Concept Cave is part of the new Philosophy Portal Live Event Space. In January 2024, we will focus on the concept of libido, and explore it through:
Concept Cave (a space to learn fundamental concepts);
The Edge (a space to walk the razor’s edge of contemporary thought and practice),
Thought Lab (a space to learn and think with a thought leader about our shared becoming), and
Real Talk (a space for free association and full speech).
This month meta-shaman
(The Edge), philosopher Alenka Zupančič (Thought Lab), and psychotherapist Eliot Rosenstock (Real Talk) will be joining throughout the month. To find out more about our membership program, check out the Philosophy Portal Live Event Space.Libido is most fundamentally defined as “psychic sexual energy”.1 There are two ways in to understanding the concept of libido qua “psychic sexual energy”, as it appears at the ground of psychoanalytic thought, specifically starting with Freud:
Libido as life force, which is derived from a physics metaphor
Libido as eros, which is derived from Greek mythology
When we think about libido as life force, we are thinking about somatic energy flows that move through bodily orifices (oral, anal, genital, etc.), and generate tensions, both developmentally (from infancy to puberty to adulthood to senescence), as well as structurally (manifesting in systemic-synchronic relations). Here focusing on flows and tensions, both developmentally (over time) and structurally (at a moment of time), Freud started to use the metaphor of a life force to explore libidinal openings and closings. Here he further extended metaphors borrowed from physics of engineering structures, like valves or damns, used to mediate the flows of electricity or water energy during the industrial age.2
In short, from the perspective of libido, what we experience as psychic reality is somatic energy flows and their tensions at different developmental stages and structural moments. As subjects we are not merely passive observers of these processes from the outside, but actively and intimately entangled with these processes from the inside.3 We as subjects “play our part” in-between birth and death to mediate the immediate flows of libido. Here the study of the active psyche, for Freud, started with an analysis of the way the psyche appeared predisposed towards reducing tensions that appeared at various developmental stages and structural moments. This is what becomes nominated as the pleasure principle, i.e. the tendency of our minds to seek gratification as relief and release from bodily tensions.

§ **EXERCISES**:
a) Reproduce word for word the part of the text on libido starting with "Concept Cave is" and going on through "and full speech).".
b) Write the next part of the text on libido, picking up after its final sentence.

§ **DATASET RECORDS**:
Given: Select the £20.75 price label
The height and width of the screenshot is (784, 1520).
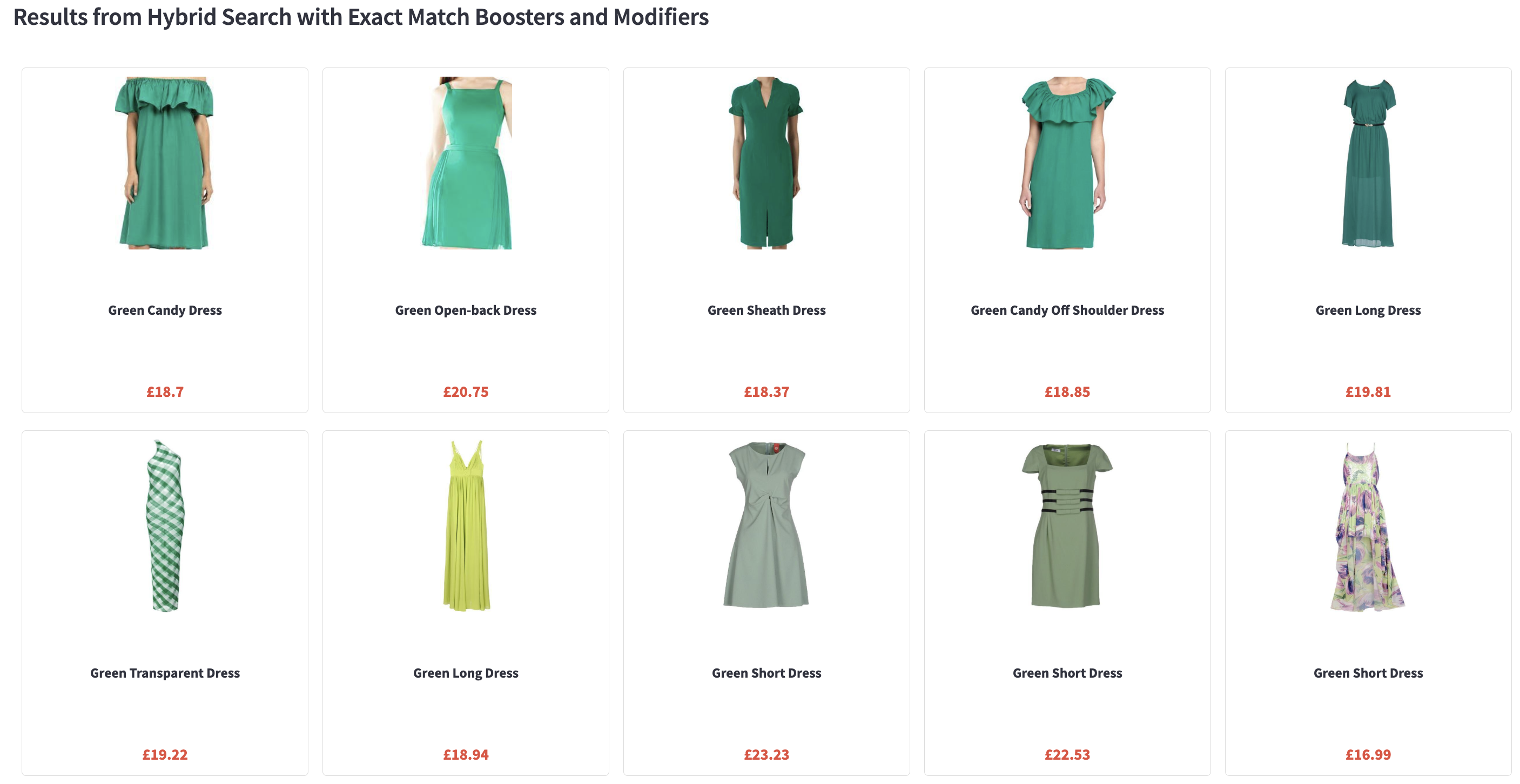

--

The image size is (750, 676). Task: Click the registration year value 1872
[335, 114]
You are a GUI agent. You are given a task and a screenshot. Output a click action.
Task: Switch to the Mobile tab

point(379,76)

§ **YOUR WRITTEN ANSWERS**:
a)
Concept Cave is part of the new Philosophy Portal Live Event Space. In January 2024, we will focus on the concept of libido, and explore it through:
Concept Cave (a space to learn fundamental concepts);
The Edge (a space to walk the razor’s edge of contemporary thought and practice),
Thought Lab (a space to learn and think with a thought leader about our shared becoming), and
Real Talk (a space for free association and full speech).

b)
However, we can also think about libido as eros, which shifts our attention from somatic energy flows to the Greek myth of a primordial god of sex and love. Here we are thinking less “scientifically” and more “spiritually”, which can also mean that we are thinking less about mechanisms (developmental and structural tensions), and more about narratives of how spirit relates to pleasure and the other across time or as a moment of time. For example, we can think about the oscillation of a primordial god in-between the immediate pleasure of sexual gratification and the prolonged mediation in the mystery of loving connection. While the immediate pleasure of sexual gratification reduces the tension that we can find in the “negativity of the other”, the mediation of pleasure/sexual gratification in the power of sublimation opens the conditions of possibility of holding higher tension with the other. This higher-order tension is the mystery of the other, which nevertheless, is always an immense challenge, as the other, does not always correspond to our desire, and is thus always a potential source of negativity or non-pleasure (even death).
In other words, on the level of erotic spirit we have libidinal struggle that breaks out between, not only the immediacy of pleasure and its mediation, but also between the mediation of pleasure and the immediacy that can appear on the other side of mediation. Another way of saying this is that there is a difference between the immediacy of sex with an unmediated other, and the immediacy of sex with a mediated other; or alternatively there is a difference between the immediacy of love with an unmediated other, and the immediacy of love with a mediated other. This difference is the story of eros in which we win and lose sexual gratification as well as loving connection with the other who never quite correlates or corresponds to our desire. We find the truth of the relation in the way we respond to the cracks, gaps, and lacks in the other, the way in which our stories retroactively positivise the cracks, gaps and lacks in the other.
Consequently, there is something of a fundamental frustration that appears and must be sublated in the mediation of these erotic stories, where our intense desire for union with the other is either lost as quickly as it is consummated, or where our intense desire for union is forged in the very fires of negativity that threatens to undermine and corrupt it forever. Moreover, we can never know the end of the story, we will only ever be able to tell the story “after the fact” (at the end), i.e. after we have been willing to live the mystery of it.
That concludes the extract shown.